Due persone sono state denunciate per corruzione elettorale in provincia di Napoli. Il tutto è avvenuto stamani mentre i seggi sono tuttora aperti; si può votare sino alle ore 15:00.
Il primo caso è avvenuto a Casandrino. I carabinieri hanno saputo che due individui in sella a due scooter percorrevano le strade della cittadina interferendo con le attività elettorali.
I militari si sono messi alla ricerca dei due e hanno fermato un 39enne del posto già noto alle forze dell’ordine. Perquisito, l’uomo è stato trovato in possesso di 1.600 euro in contanti e di materiale di propaganda elettorale (fac-simile di schede elettorali e volantini). Soldi e merce sono stati sequestrati. Sequestrato anche lo smartphone dell’uomo che è stato denunciato per corruzione elettorale.
L’altro caso è avvenuto a Mugnano. I carabinieri si insospettiscono per uno scambio all’esterno di un seggio elettorale di via Cristoforo Colombo. Un uomo consegnava infatti una tessera elettorale ad un cittadino e poi si allontanava con lo scooter.

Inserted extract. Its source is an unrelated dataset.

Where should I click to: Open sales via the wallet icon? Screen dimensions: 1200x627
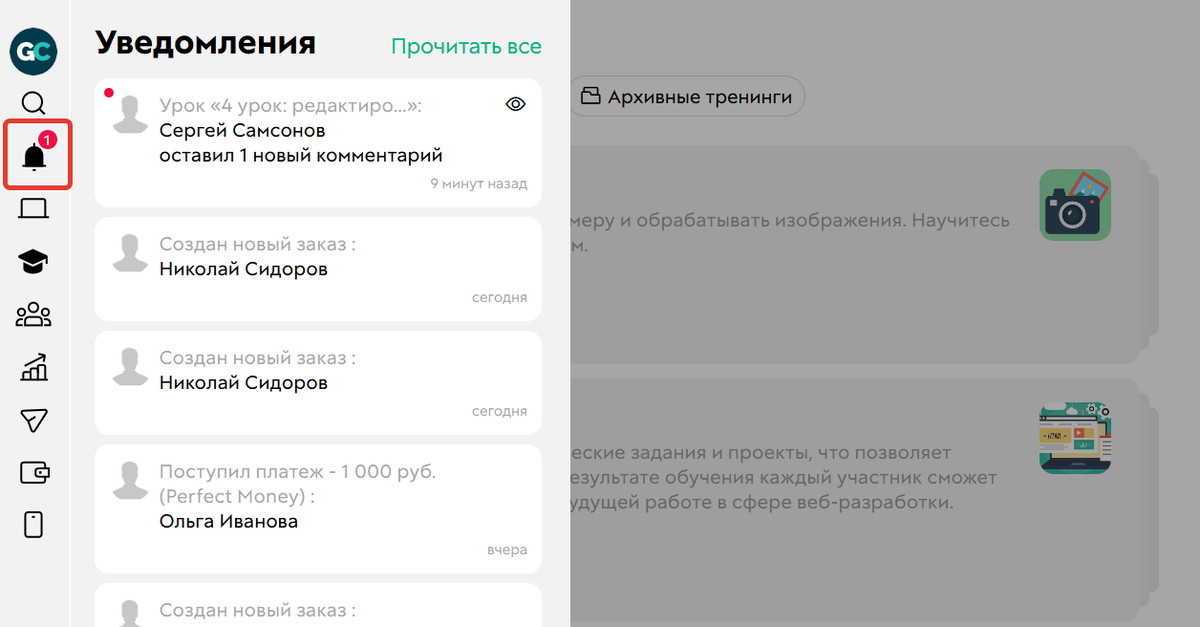coord(33,472)
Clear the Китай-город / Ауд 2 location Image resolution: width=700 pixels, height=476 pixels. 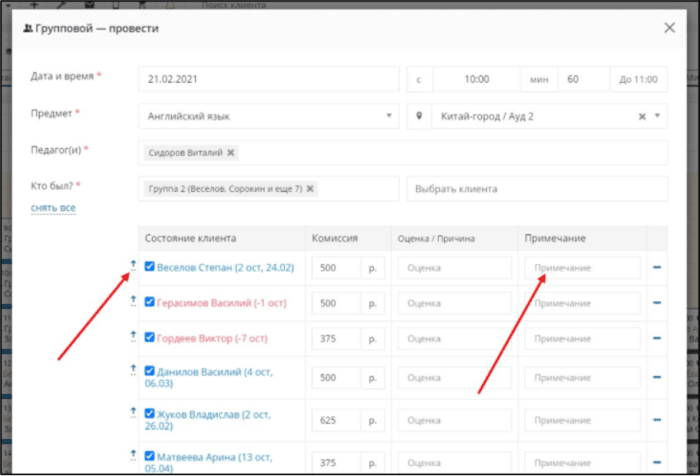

I militari a quel punto lo hanno inseguito, fermato e perquisito. Alzando il sottosella del suo scooter hanno trovato 11 tessere elettorali intestate ad altrettanti cittadini di Mugnano e alcuni volantini che riproducevano un fac-simile della scheda di voto, con preferenza già espressa. Come una sorta di guida per non sbagliare alle urne. Il 49enne, operatore ecologico già noto alle forze dell’ordine, è stato denunciato per corruzione elettorale.